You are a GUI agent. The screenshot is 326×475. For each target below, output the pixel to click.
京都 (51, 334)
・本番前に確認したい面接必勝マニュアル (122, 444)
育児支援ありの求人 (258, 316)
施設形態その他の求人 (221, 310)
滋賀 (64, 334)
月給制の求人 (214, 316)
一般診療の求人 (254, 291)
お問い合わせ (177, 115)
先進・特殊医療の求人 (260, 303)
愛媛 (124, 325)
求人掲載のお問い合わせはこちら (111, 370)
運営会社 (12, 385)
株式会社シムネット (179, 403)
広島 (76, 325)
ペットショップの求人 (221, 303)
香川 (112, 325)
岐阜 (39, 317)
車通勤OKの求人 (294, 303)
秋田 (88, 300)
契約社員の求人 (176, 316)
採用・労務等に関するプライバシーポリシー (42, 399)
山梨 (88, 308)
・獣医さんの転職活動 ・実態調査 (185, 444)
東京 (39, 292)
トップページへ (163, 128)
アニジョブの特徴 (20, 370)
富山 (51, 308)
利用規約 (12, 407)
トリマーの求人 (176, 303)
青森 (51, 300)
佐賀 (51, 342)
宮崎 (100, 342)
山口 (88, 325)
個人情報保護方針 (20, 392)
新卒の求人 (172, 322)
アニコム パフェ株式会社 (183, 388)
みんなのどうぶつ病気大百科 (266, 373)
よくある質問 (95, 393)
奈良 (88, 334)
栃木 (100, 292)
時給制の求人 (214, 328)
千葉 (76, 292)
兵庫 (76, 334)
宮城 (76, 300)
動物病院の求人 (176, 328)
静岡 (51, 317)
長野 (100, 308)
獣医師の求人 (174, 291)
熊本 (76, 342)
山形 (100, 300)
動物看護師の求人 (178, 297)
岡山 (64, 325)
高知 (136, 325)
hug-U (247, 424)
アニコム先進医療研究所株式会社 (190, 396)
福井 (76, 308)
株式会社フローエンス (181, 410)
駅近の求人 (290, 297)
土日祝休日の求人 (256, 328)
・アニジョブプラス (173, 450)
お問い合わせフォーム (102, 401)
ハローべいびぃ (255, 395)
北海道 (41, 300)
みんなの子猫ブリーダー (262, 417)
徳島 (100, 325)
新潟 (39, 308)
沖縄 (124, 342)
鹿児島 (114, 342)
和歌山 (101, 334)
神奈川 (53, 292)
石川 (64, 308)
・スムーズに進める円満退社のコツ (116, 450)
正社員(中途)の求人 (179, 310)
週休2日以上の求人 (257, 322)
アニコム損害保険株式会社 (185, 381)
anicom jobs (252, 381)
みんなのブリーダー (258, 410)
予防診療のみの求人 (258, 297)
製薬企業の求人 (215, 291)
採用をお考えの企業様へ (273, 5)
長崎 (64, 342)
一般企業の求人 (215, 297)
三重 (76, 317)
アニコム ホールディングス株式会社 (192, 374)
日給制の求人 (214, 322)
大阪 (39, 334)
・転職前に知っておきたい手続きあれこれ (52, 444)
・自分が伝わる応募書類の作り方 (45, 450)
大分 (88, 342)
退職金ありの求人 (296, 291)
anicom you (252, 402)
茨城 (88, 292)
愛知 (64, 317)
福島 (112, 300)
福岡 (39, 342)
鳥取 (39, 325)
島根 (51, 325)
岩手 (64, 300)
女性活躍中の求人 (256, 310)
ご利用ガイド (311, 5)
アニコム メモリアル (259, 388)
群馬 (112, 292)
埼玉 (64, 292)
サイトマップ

What you have to do:
Return all of the records above word for word, each on its own line and in the same order.

Solution for this task:
You are a GUI agent. The screenshot is 326×475. For each target below, output the pixel to click.
京都 (51, 334)
・本番前に確認したい面接必勝マニュアル (122, 444)
育児支援ありの求人 (258, 316)
施設形態その他の求人 (221, 310)
滋賀 (64, 334)
月給制の求人 (214, 316)
一般診療の求人 (254, 291)
お問い合わせ (177, 115)
先進・特殊医療の求人 (260, 303)
愛媛 (124, 325)
求人掲載のお問い合わせはこちら (111, 370)
運営会社 (12, 385)
株式会社シムネット (179, 403)
広島 (76, 325)
ペットショップの求人 (221, 303)
香川 (112, 325)
岐阜 (39, 317)
車通勤OKの求人 (294, 303)
秋田 (88, 300)
契約社員の求人 (176, 316)
採用・労務等に関するプライバシーポリシー (42, 399)
山梨 (88, 308)
・獣医さんの転職活動 ・実態調査 (185, 444)
東京 (39, 292)
トップページへ (163, 128)
アニジョブの特徴 (20, 370)
富山 (51, 308)
利用規約 (12, 407)
トリマーの求人 (176, 303)
青森 (51, 300)
佐賀 (51, 342)
宮崎 (100, 342)
山口 (88, 325)
個人情報保護方針 (20, 392)
新卒の求人 (172, 322)
アニコム パフェ株式会社 (183, 388)
みんなのどうぶつ病気大百科 (266, 373)
よくある質問 (95, 393)
奈良 (88, 334)
栃木 (100, 292)
時給制の求人 (214, 328)
千葉 (76, 292)
兵庫 (76, 334)
宮城 (76, 300)
動物病院の求人 (176, 328)
静岡 (51, 317)
長野 (100, 308)
獣医師の求人 (174, 291)
熊本 (76, 342)
山形 (100, 300)
動物看護師の求人 (178, 297)
岡山 (64, 325)
高知 (136, 325)
hug-U (247, 424)
アニコム先進医療研究所株式会社 (190, 396)
福井 (76, 308)
株式会社フローエンス (181, 410)
駅近の求人 (290, 297)
土日祝休日の求人 (256, 328)
・アニジョブプラス (173, 450)
お問い合わせフォーム (102, 401)
ハローべいびぃ (255, 395)
北海道 (41, 300)
みんなの子猫ブリーダー (262, 417)
徳島 (100, 325)
新潟 (39, 308)
沖縄 (124, 342)
鹿児島 (114, 342)
和歌山 (101, 334)
神奈川 (53, 292)
石川 (64, 308)
・スムーズに進める円満退社のコツ (116, 450)
正社員(中途)の求人 (179, 310)
週休2日以上の求人 (257, 322)
アニコム損害保険株式会社 (185, 381)
anicom jobs (252, 381)
みんなのブリーダー (258, 410)
予防診療のみの求人 (258, 297)
製薬企業の求人 (215, 291)
採用をお考えの企業様へ (273, 5)
長崎 (64, 342)
一般企業の求人 (215, 297)
三重 (76, 317)
アニコム ホールディングス株式会社 (192, 374)
日給制の求人 (214, 322)
大阪 (39, 334)
・転職前に知っておきたい手続きあれこれ (52, 444)
・自分が伝わる応募書類の作り方 (45, 450)
大分 (88, 342)
退職金ありの求人 (296, 291)
anicom you (252, 402)
茨城 (88, 292)
愛知 (64, 317)
福島 (112, 300)
福岡 (39, 342)
鳥取 (39, 325)
島根 (51, 325)
岩手 (64, 300)
女性活躍中の求人 (256, 310)
ご利用ガイド (311, 5)
アニコム メモリアル (259, 388)
群馬 (112, 292)
埼玉 (64, 292)
サイトマップ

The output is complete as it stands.